I fondi pensione nell’anno di COVID-19: bene i rendimenti, faticano le adesioni

Nonostante la flessione registrata dai mercati finanziari nei primi mesi di pandemia, i rendimenti dei fondi pensione sono stati di tutto rispetto anche nel 2020. Secondo l’ultima Relazione annuale COVIP non altrettanto positive le adesioni, su cui continua a gravare un forte gap generazionale

Ancora troppo spesso, quando si parla di pensioni, erroneamente si tende a considerare e analizzare separatamente il primo e il secondo pilastro, tralasciando invece le importanti connessioni che esistono tra la previdenza pubblica obbligatoria e quella complementare. I cambiamenti nel mercato del lavoro, sempre più dinamico e spesso precario soprattutto per i più giovani, rischiano di complicare i nastri contributivi dei pensionati di domani, restituendo prestazioni che potrebbero non garantire un buon tasso di sostituzione (rapporto tra primo rateo pensionistico e ultimo stipendio) e, potenzialmente, comportando di conseguenza anche un aumento della spesa per assistenza.

È anche per questo motivo che è sempre più importante informare e incentivare l’adesione alla previdenza integrativa. Non solo per aggiungere una ulteriore rendita pensionistica al momento della quiescenza ma anche come vero e proprio strumento di risparmio di lungo periodo. I fondi pensione, proprio in virtù della loro funzione, sono infatti incentivati fiscalmente e risultano spesso più convenienti rispetto ai tradizionali prodotti di risparmio gestito, senza che questo impatti sui ritorni finanziari.

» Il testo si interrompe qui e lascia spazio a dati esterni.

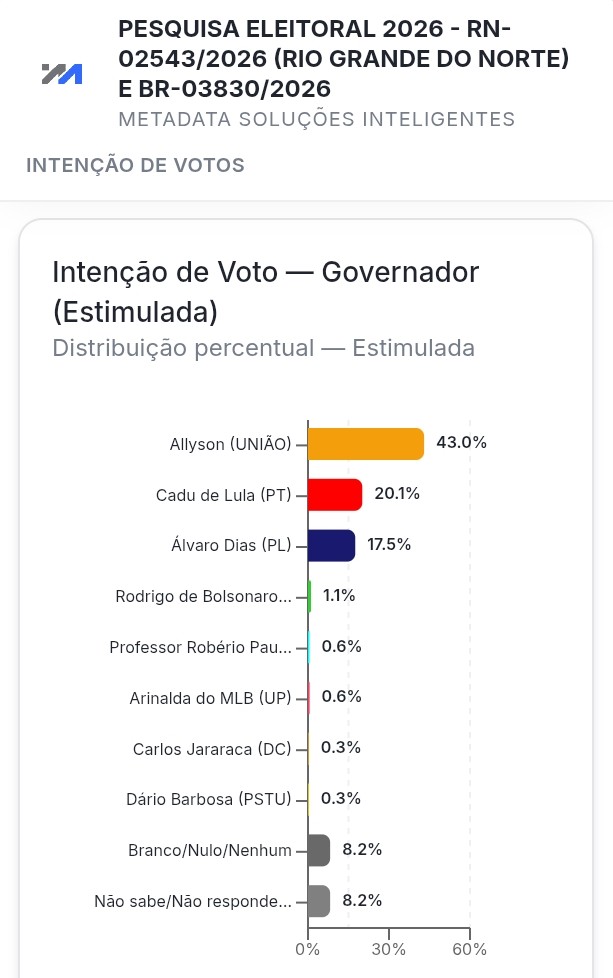Screen dimensions: 613x978
Task: Open the Intenção de Votos tab
Action: (x=135, y=165)
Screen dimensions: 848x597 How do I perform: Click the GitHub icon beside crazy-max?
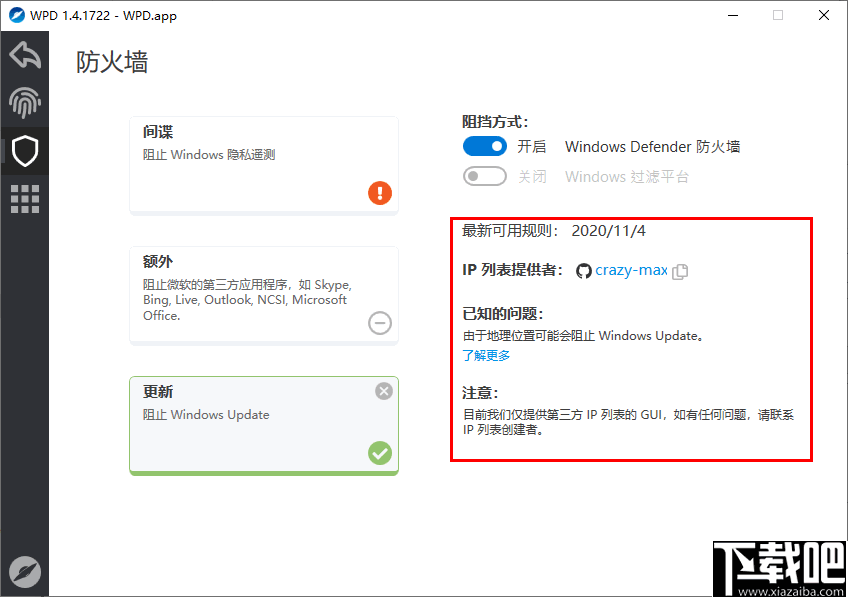tap(583, 270)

I fondi pensione superano la prova di COVID-19
Come evidenziato infatti dalla Relazione COVIP per l’anno 2020, nonostante lo scoppio della pandemia, i rendimenti dei fondi pensione sono stati positivi battendo mediamente la rivalutazione del TFR, uno dei parametri con cui vengono confrontati i ritorni delle diverse forme pensionistiche integrative. I rendimenti aggregati, al netto dei costi di gestione e della fiscalità, sono stati in media positivi: i fondi negoziali hanno reso il 3,1%, i fondi aperti il 2,9% e le gestioni separate dei PIP di ramo I l’1,4%.

Le uniche a registrare un rendimento lievemente negativo sono state le gestioni unit linked di ramo III (-0,2%). A ogni modo, considerando che nel 2020 la rivalutazione del TFR si è attestata all’1,2%, si può apprezzare la convenienza e la bontà della gestione finanziaria dei fondi pensione.  Ma se dal punto di vista dei ritorni finanziari le diverse forme di previdenza complementare consolidano un percorso virtuoso che rispecchia gestioni di tutto rispetto, la loro diffusione resta ancora un punto dolente da toccare, perchè i numeri sugli iscritti restano una nota un po’ stonata
Gli iscritti  della previdenza complementare sono infatti poco meno di 8,5 milioni. In rapporto alle forze di lavoro (occupati + individui con almeno 15 anni di età in cerca di occupazione), si registra un tasso di partecipazione del 33% in aumento rispetto al 2019 (31,4%), variazione però attribuibile soprattutto alla diminuzione del denominatore, vale a dire alla diminuzione di occupati o persone che cercano lavoro. Inoltre, se si considerano solo gli iscritti che hanno versato contributi nell’anno, il tasso scende sotto il 25%. Insomma, una copertura previdenziale integrativa ancora troppo bassa per poter anche solo avvicinarsi a essere definita soddisfacente.
L’età media, nel 2020, ha raggiunto i 46,8 anni. La COVIP restituisce in particolare un’analisi degli ultimi 4 anni, rilevando che la percentuale della classe più giovane è rimasta invariata, mentre si è assistito a un progressivo spostamento dalle classi di età centrali a quelle più anziane. A far maggiormente riflettere è soprattutto una percentuale: solo il 17,4% degli aderenti ha meno di 35 anni, mentre il 51,6% appartiene alla fascia di età centrale (35-54 anni) e il 31% ha almeno 55 anni.

In conclusione, rimane quindi “scoperta” proprio la fascia che, come si diceva, avrà più bisogno di una prestazione pensionistica integrativa. Anche solo per questi motivi appare chiaro che iniziative volte a incrementare l’educazione finanziaria e previdenziale non possono essere più considerate solo una possibilità quanto piuttosto una necessità che si fa sempre più stringente.